# [Aim of the exercise]
Copy every line from the material below that holds "computer".

+++ Available records +++

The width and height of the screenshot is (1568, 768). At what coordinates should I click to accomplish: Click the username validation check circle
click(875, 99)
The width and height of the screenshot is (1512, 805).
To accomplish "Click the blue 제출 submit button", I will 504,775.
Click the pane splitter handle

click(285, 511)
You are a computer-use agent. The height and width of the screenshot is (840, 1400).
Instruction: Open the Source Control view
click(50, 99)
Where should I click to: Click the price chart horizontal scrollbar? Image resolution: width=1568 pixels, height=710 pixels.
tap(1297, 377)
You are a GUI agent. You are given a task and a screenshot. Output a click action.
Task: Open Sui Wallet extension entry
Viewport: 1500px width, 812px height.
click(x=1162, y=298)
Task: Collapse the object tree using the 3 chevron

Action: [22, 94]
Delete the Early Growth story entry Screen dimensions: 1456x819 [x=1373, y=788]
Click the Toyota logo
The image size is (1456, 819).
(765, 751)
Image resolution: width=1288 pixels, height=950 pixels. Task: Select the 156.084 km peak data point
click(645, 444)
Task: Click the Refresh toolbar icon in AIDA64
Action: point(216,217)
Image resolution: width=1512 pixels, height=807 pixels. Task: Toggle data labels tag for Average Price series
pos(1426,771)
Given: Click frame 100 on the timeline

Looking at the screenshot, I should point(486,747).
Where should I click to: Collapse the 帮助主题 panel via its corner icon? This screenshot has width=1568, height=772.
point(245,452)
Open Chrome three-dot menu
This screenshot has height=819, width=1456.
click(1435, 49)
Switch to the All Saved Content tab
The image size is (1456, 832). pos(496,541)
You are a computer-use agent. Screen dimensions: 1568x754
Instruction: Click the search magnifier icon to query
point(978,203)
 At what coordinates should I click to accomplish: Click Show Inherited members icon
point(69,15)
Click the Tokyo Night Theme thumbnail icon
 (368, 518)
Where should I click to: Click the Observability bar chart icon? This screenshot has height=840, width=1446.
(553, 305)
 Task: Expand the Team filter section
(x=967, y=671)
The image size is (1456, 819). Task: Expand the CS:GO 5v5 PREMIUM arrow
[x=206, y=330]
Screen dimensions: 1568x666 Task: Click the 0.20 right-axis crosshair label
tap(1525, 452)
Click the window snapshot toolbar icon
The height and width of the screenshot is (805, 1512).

+++

# [Reply to the task]
You are a computer-use agent. The height and width of the screenshot is (840, 1400).
You are a computer-use agent. Screen dimensions: 1568x754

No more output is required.